The CSR report explains how each of Walgreens Boots Alliance’s sustainability programmers and actions are contributing directly to each of the Goals and how they meet the Global Reporting Initiative’s (GRI) requirements for corporate transparency.

But internally, Ellis added, they are also mapped onto the company’s financial results and business growth trajectory, with these factors usually “balanced hand-in-hand”.

A standout scheme proving that sustainability is now aligned with profitability is, according to Ellis, the Alliance’s ‘get a shot, give a shot’ campaign, which it runs through its Walgreens US locations. Under the programme the company donates one free vaccine to a child in a developing country for every one it sells. To date, more than 34 million free vaccines have been delivered through the scheme and Walgreens US has become the nation’s most popular provider of shots.

Global challenges, global partnerships

The publication of the Alliance’s latest CSR report comes shortly after the company was revealed to be reaping “extensive” business benefits from SDG-aligned actions across its value chains by financial assessment firm Trucost. Trucost named the firm as one of the 13 largest SDG adopters in the world, revealing that the group of companies had collectively generated $233bn of revenue through their CSR initiatives in 2017.

This finding came amid several pieces of research concluding that customer demands are shifting in such a way that consumers are beginning to choose transparent, purpose-led brands which use sustainable ingredients and packaging over those which are cheapest.
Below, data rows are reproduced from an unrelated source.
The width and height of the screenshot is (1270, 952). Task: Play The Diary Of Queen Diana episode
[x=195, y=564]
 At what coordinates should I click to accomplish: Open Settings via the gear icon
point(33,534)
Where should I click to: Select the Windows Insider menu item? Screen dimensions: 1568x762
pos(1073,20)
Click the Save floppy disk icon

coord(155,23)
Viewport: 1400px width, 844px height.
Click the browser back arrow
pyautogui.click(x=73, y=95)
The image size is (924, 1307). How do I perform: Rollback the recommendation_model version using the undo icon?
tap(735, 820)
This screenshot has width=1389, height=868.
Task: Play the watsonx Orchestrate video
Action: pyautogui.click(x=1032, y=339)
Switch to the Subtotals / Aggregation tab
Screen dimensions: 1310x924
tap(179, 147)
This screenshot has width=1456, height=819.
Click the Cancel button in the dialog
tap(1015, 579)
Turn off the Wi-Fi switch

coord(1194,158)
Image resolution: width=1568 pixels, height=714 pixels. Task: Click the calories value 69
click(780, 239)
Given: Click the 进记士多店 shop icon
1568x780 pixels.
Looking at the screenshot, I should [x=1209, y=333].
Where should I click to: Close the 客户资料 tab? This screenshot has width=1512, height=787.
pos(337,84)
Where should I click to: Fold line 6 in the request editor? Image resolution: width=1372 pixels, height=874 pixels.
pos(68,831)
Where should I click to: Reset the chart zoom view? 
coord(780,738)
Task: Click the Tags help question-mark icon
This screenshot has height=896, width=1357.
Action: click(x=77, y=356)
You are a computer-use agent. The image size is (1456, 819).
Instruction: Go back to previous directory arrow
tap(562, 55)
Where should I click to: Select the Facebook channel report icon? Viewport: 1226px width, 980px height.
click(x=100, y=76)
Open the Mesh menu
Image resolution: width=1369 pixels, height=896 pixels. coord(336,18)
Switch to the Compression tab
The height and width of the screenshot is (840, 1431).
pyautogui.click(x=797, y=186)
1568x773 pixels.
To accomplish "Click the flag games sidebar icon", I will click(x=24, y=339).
But aside from this visible material benefit, SDG adoption has also enabled Walgreens Boots Alliance’s sustainability team to forge “meaningful, cross-sector partnerships” with other large businesses, NGOs and charities alike, Ellis explained.

The most recent example of this collaboration in action is the firm’s newly-announced partnership with technology giant Microsoft, which will see the two companies jointly develop a “fully-integrated” and universal digital system to be used by all UK healthcare providers.

By combining Microsoft’s Artificial Intelligence (AI) and cloud technologies with the Alliance’s retail expertise and global reach, the partnership claims the technology will make healthcare more affordable and accessible if it is adopted at scale. 

“The idea that we want to forge partnerships rather than staying in our burrow and working on our own things means that all programmes have to be developed in a broader context,” Ellis said.

“They don’t exist simply because I thought they were a good idea or because they help us to achieve our goals – they are created through a process of stakeholder dialogue, in which the focus is always learning from each other and not excluding anyone from progress.”

Notable UK-based schemes over the past year, Ellis added, have included the installation of 2,200 energy-efficient and fully-recyclable beauty displays and training beauticians on how to care for customers who are undergoing chemotherapy.

Such initiatives have helped the company to shift away from viewing CSR as an add-on and begin “embedding” it within the day-to-day activities of all staff, he claimed.

“The goal is to make sure that progress is made consistently, regardless of me being there or not – If embedding CSR is done well, I almost make myself redundant,” Ellis concluded.

“Part of this is saying that the SDGs are too important to be left to any one department. The authenticity of what we do has to be embedded in all plans, programmes and activities that we pursue.”